WORK TO BE COMPLETED =>
Could you set down only the lines from the one including "Image resolution: width=245" to the end of the records below, inclusive and exact, leaving pictures out?

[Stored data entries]
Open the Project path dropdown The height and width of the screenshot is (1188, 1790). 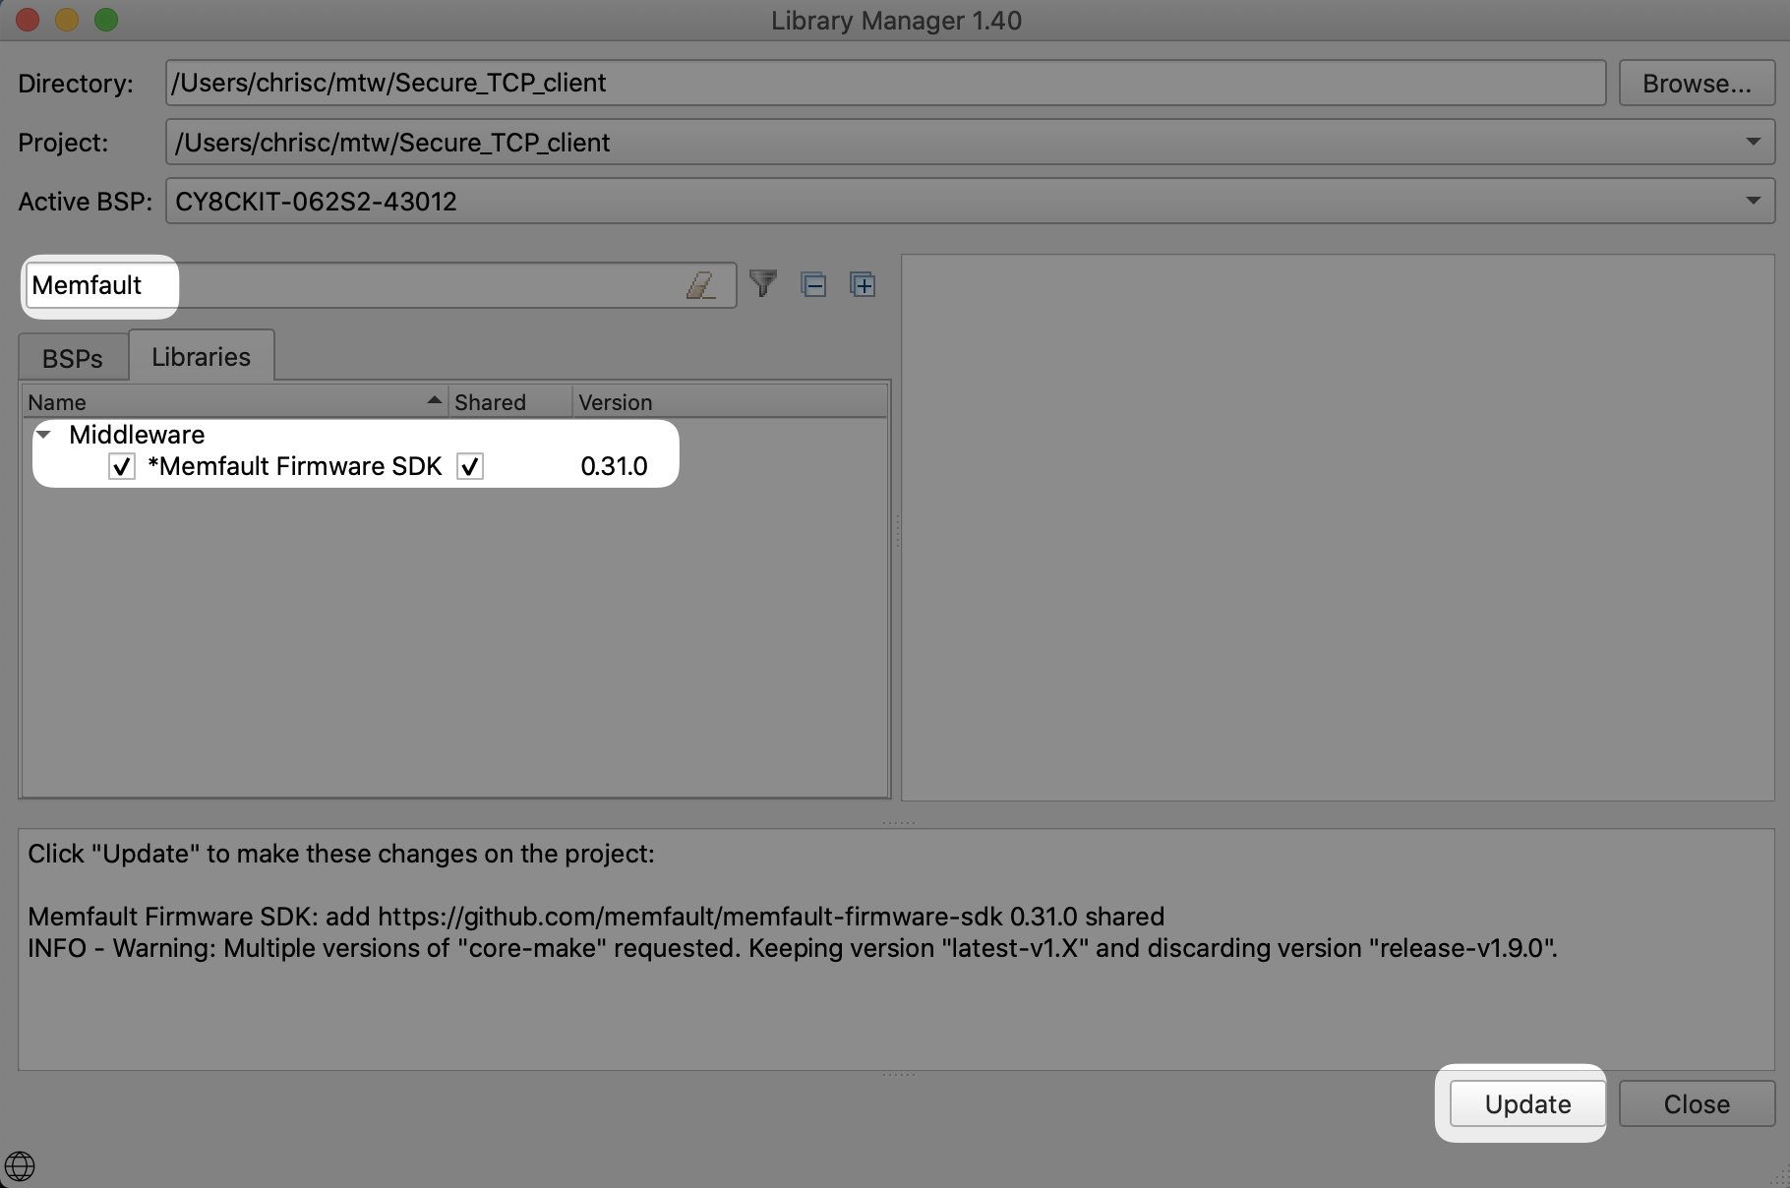coord(1753,143)
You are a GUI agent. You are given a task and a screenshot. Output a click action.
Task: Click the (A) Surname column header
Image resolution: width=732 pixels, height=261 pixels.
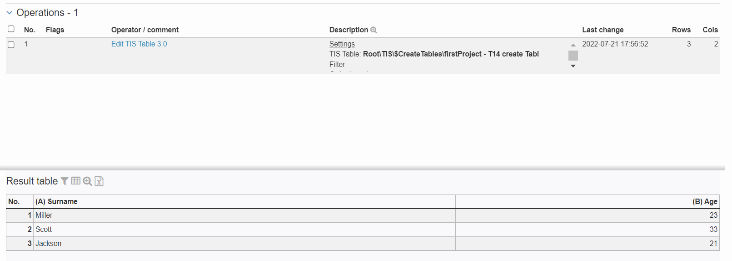[56, 202]
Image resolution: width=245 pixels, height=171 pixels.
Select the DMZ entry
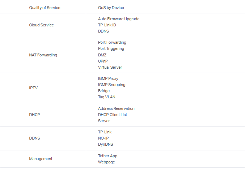click(x=102, y=55)
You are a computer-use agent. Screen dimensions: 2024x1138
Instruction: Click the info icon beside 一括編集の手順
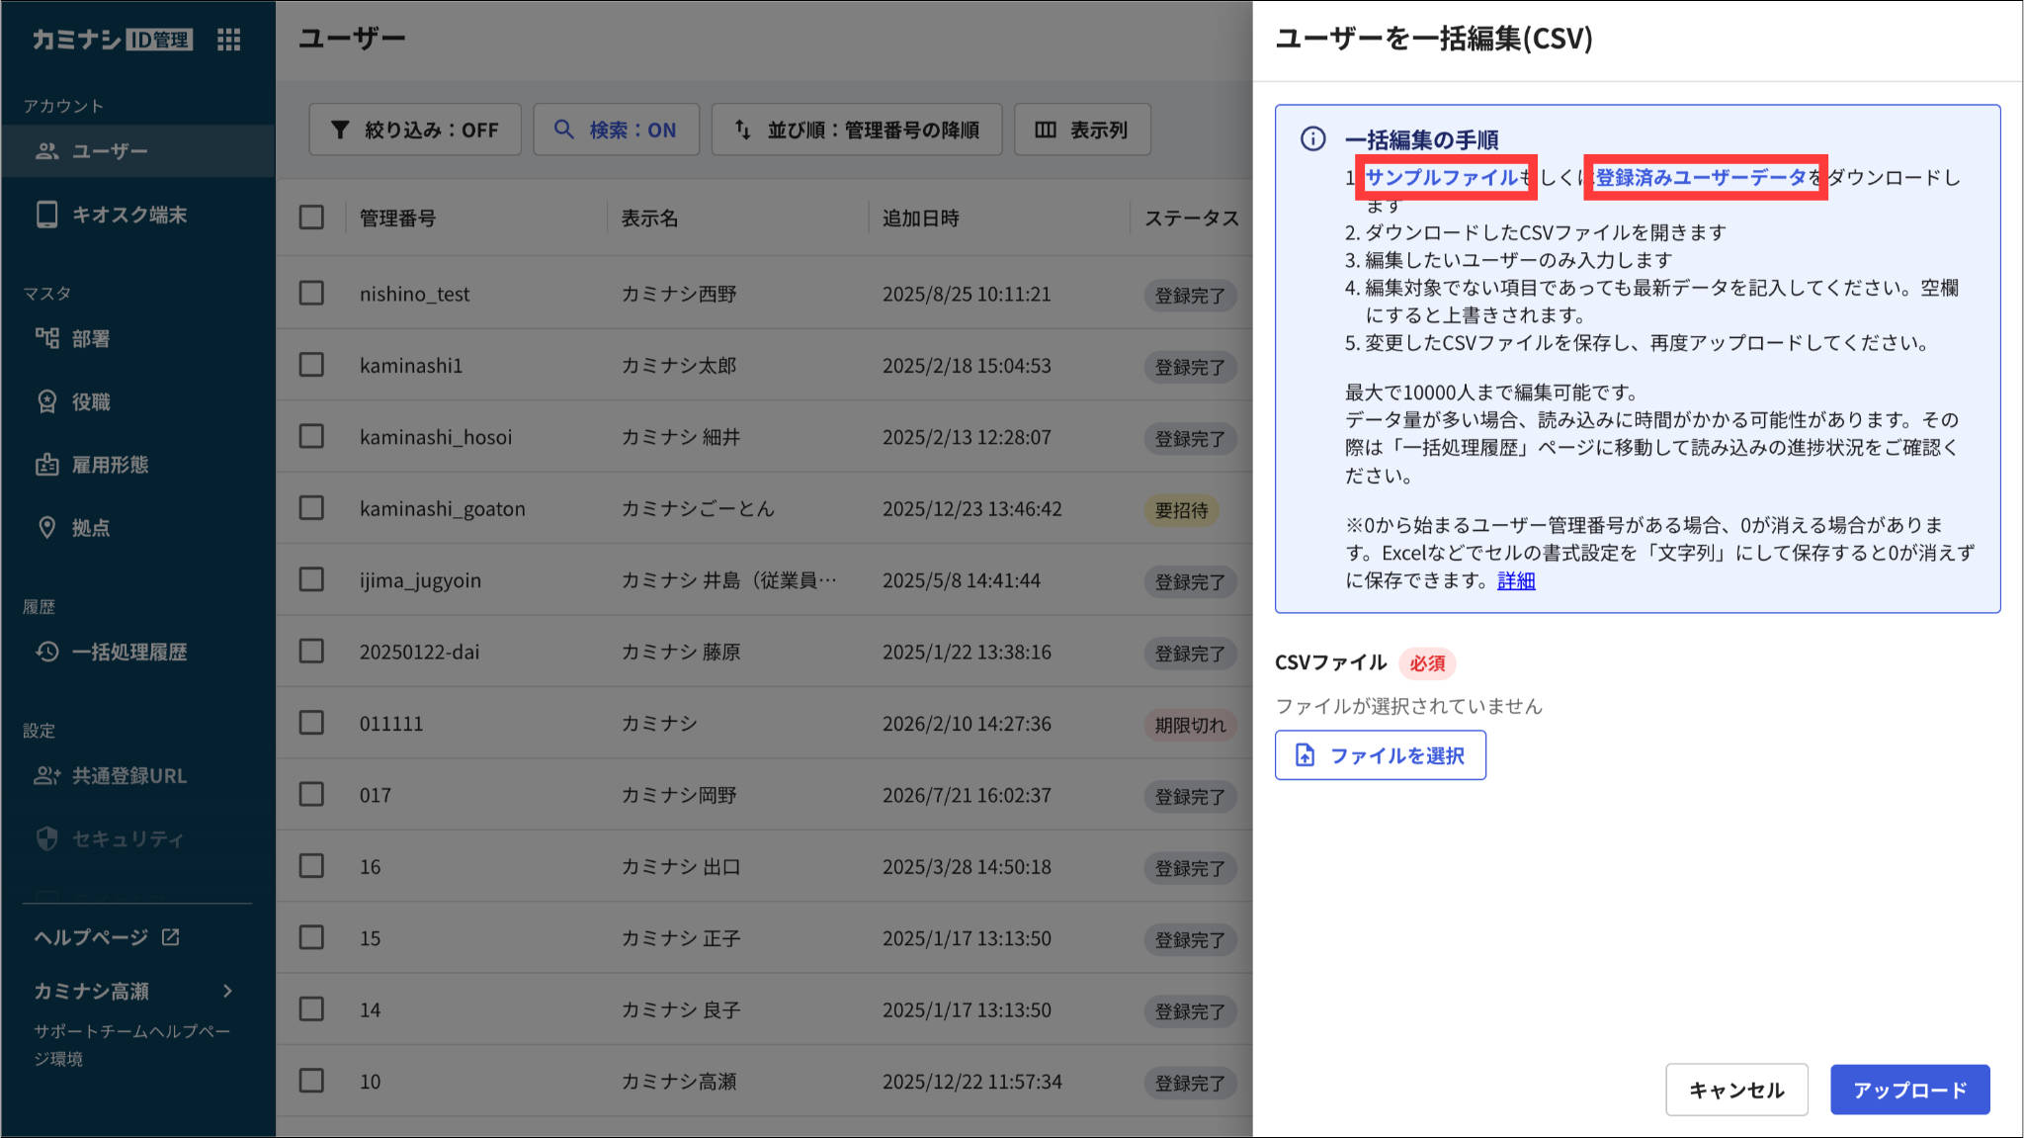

OUTPUT =>
Image resolution: width=245 pixels, height=171 pixels.
Select the DMZ entry
click(x=102, y=55)
You are a computer-use agent. Screen dimensions: 2024x1138
Instruction: Click the info icon beside 一括編集の手順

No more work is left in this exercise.